I left Tierra del Fuego behind. Not a single trace was left behind after the cats I had met at the harbor two years earlier. I cycle along the same paths as I did before. I find my own steps hidden under a thin layer of mud. I look at the same stones and hide myself from the wind in the equally empty sheds. There is a can on the ground, and a twisted timber on which I was eating pasta. A stamped tread of my shoe in the mud. As if I was there yesterday. Or maybe I did not move at all? Maybe I’m still there? I was dozing on a wooden bed, dreaming about returning, and then I was awakened by the wind. I got up, went outside and saw a familiar shape. A strange siluette, like a glow in almost motionless reality, plunged in the twilight.
And then I’m going. I feel their touch. As if I was being carried by them. Those transparent forms. There are so many of them around. I go, listen and look. I feel good here. Meaning? No, I’m not looking for any meanings.

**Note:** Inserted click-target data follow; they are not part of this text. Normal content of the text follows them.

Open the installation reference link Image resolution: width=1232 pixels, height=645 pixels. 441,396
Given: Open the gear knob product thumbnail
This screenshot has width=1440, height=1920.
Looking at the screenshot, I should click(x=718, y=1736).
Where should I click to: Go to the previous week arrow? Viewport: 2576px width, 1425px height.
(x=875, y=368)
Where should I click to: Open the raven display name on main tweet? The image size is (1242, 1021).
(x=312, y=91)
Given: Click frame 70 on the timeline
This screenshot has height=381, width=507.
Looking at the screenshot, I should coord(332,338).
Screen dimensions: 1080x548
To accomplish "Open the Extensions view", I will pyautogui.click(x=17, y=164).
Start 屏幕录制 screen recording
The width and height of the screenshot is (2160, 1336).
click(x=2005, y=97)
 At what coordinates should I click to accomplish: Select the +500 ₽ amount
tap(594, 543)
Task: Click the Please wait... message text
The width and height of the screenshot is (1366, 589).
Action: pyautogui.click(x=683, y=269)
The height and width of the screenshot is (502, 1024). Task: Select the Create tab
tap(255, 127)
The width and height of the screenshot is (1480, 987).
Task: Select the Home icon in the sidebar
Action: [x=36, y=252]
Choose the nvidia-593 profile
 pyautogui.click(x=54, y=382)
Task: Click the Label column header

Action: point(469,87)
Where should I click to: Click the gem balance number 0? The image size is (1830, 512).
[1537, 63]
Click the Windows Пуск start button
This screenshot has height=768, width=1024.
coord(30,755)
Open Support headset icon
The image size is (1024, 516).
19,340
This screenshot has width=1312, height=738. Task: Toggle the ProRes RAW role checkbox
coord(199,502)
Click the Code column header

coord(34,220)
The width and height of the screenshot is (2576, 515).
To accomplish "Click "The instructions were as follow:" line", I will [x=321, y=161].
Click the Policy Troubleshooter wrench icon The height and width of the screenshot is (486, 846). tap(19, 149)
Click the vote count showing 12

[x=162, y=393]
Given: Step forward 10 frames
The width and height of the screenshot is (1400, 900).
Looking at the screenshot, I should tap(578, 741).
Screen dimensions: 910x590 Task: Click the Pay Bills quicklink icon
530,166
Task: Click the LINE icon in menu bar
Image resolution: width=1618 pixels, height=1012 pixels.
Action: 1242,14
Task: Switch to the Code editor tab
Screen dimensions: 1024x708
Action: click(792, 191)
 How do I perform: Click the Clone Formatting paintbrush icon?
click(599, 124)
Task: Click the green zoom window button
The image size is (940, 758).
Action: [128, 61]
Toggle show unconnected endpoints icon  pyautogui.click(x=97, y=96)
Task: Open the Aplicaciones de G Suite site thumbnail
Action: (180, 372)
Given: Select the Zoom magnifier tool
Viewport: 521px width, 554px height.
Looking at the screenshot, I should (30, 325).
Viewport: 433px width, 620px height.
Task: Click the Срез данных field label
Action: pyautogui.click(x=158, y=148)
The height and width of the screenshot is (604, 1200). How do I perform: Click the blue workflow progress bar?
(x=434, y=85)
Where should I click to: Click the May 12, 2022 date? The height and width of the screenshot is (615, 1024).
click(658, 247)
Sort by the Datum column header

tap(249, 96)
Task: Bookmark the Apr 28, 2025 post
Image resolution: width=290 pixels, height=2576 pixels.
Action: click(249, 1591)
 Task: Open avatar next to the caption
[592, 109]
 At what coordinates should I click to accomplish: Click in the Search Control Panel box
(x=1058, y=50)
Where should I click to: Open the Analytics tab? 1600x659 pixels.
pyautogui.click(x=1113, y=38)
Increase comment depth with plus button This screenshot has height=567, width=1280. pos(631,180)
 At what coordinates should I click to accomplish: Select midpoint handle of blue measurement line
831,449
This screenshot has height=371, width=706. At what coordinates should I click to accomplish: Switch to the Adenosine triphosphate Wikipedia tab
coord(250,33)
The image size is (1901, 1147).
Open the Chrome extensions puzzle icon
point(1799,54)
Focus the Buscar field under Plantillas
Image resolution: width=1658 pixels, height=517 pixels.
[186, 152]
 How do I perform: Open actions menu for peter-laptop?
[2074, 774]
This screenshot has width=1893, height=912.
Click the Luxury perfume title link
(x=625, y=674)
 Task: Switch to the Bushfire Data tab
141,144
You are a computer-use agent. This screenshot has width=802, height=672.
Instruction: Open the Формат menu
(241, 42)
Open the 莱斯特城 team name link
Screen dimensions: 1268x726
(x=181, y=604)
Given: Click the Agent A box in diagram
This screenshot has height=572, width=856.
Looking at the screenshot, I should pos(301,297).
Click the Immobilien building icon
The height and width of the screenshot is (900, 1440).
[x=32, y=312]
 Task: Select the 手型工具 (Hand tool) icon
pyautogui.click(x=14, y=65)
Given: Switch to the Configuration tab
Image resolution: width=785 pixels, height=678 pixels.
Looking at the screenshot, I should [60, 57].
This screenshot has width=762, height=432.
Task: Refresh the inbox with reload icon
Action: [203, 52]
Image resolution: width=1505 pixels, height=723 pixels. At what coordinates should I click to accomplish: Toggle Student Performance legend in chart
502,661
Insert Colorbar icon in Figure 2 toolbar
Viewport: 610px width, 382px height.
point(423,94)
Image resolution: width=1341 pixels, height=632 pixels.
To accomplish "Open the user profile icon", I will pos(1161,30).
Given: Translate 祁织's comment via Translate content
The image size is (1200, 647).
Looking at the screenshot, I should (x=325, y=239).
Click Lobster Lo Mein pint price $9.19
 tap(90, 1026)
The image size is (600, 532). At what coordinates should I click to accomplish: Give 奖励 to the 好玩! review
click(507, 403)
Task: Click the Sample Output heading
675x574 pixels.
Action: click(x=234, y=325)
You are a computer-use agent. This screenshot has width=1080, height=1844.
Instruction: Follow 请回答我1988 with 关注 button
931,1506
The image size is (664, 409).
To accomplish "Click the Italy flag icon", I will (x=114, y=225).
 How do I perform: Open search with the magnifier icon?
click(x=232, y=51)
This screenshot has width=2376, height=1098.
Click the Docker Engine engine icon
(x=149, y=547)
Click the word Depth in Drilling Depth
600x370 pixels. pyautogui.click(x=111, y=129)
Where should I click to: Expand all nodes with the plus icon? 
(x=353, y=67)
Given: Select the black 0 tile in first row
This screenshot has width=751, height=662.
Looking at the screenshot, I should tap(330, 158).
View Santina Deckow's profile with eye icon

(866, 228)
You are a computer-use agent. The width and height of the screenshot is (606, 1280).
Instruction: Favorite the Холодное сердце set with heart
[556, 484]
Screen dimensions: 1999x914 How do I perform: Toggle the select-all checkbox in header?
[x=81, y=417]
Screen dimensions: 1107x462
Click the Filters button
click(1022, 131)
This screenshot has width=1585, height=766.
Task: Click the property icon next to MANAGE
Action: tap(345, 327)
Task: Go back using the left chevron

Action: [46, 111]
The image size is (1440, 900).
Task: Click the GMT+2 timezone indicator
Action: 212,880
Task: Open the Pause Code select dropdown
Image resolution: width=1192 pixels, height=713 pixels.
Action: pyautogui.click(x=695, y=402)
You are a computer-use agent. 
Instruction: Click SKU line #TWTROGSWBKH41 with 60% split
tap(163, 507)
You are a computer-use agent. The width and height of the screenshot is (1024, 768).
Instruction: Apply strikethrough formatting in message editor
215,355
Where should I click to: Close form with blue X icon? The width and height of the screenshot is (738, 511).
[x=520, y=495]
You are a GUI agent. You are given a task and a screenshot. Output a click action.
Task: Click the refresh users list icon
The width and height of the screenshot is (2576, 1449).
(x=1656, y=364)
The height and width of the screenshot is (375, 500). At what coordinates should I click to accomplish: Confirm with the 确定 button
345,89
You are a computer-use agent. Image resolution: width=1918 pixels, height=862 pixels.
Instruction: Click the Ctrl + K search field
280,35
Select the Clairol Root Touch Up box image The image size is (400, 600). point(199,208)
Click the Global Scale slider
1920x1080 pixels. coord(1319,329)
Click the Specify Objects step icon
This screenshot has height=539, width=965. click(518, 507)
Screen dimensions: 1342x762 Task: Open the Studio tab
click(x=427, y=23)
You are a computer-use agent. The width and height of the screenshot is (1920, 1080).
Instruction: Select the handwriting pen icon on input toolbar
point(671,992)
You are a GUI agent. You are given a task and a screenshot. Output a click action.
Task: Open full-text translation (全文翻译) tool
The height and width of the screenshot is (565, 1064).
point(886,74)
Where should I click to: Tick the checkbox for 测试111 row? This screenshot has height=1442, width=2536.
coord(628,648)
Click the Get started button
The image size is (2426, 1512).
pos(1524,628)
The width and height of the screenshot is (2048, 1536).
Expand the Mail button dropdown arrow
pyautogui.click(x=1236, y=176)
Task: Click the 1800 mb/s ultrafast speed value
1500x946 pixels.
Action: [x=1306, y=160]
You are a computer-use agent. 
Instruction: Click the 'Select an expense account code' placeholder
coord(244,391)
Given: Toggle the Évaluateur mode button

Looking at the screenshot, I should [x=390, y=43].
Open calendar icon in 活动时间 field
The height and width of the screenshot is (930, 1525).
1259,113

Apparently, there is nothing here. Peace, emptiness, silence. But how much that reality intensifies everything around. In that place where nothing is left, and maybe only darkness remains. And silence. Then, however, something. “Why there is something rather than nothing?”
“The sky got darkened and the sun was still pale-blue just over the mountains. It was windy. I sat on a stone, looked at the sky stroked by the wind. (…) I felt that life intensified in me to extremes. I felt my youth, I experienced it in those few moments (…). I grabbed life, for a moment, but clearly. It was great. At night, the wind ceased.”